There is a popular Venn diagram that is often quoted in VC conversations on early stage investing.


"Good ideas that seem like bad ideas" is a mantra introduced by Peter Thiel that A16z team (Chris Dixon) made more popular which I discovered through the reference in Scott Kupor's book 'Secrets of Sandhill Road'.




Below is an interesting video that expands on this topic. The broad argument is that - "a secret that an entrepreneur has picked up (preferably through personal experience) when combined with deep capabilities on tools (needed to build a venture around the secret) can be a winner". The challenge for the VCs is to appreciate the 'secret' and the ability of the founder to build on the secret.




While this resonates really well with me and my journey with Onemyle, I have often felt that there is a variant Venn diagram that can capture the engineering challenges of building a product.


Onemyle - to me - appeared as a simple product that is hard to build.

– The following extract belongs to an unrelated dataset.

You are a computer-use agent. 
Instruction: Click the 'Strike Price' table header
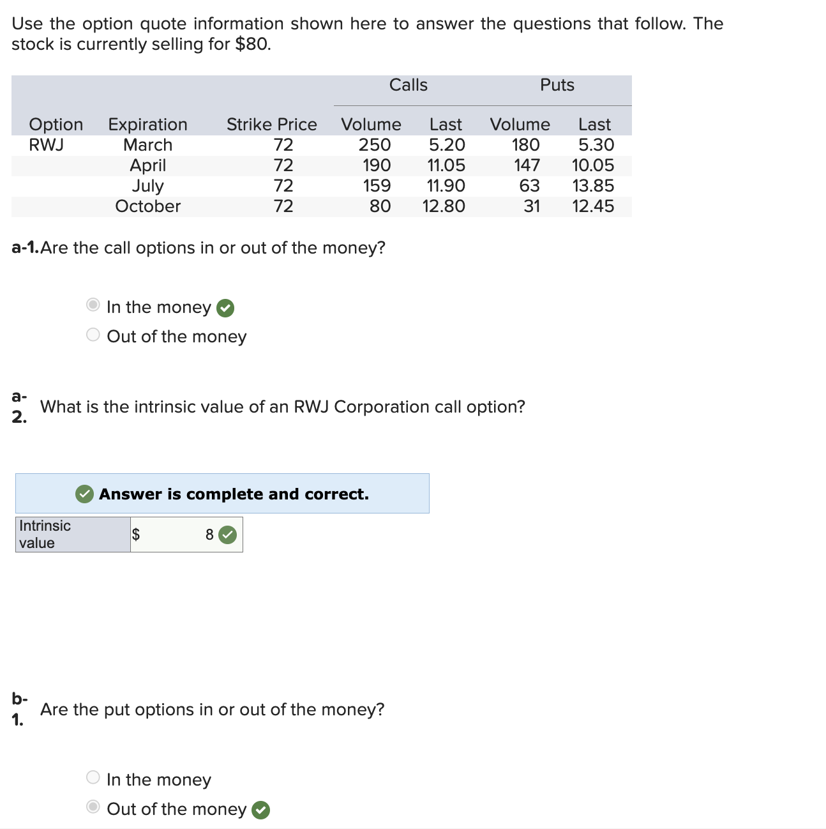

As we started building Onemyle, we realised that it is a layered opportunity and over the last few years, different people have built different products addressing different layers of the opportunity.


Building for local communities is hard - since we will never know the needs of a local community in its entirety.


Should Onemyle be a 'Conversation' platform for local communities? Should it be a commerce platform? Maybe a discovery or content platform? What about deals or coupons? What about all of the above - since a local community has a need across all of these?


The "Simple product that is hard to build" representation feels like a great fit to describe the journey so far with all the above questions. As you iterate and expand on various possibilities the product gets messier on paper but as you find common threads and connections between these questions the product starts feeling simpler. The sweet spot in my view is the overlap between a product that feels simple but is actually somewhat hard to build. A certain moat gets built into the product because of the difficulty in build but it does not affect the user experience because at its core - it is a simple product.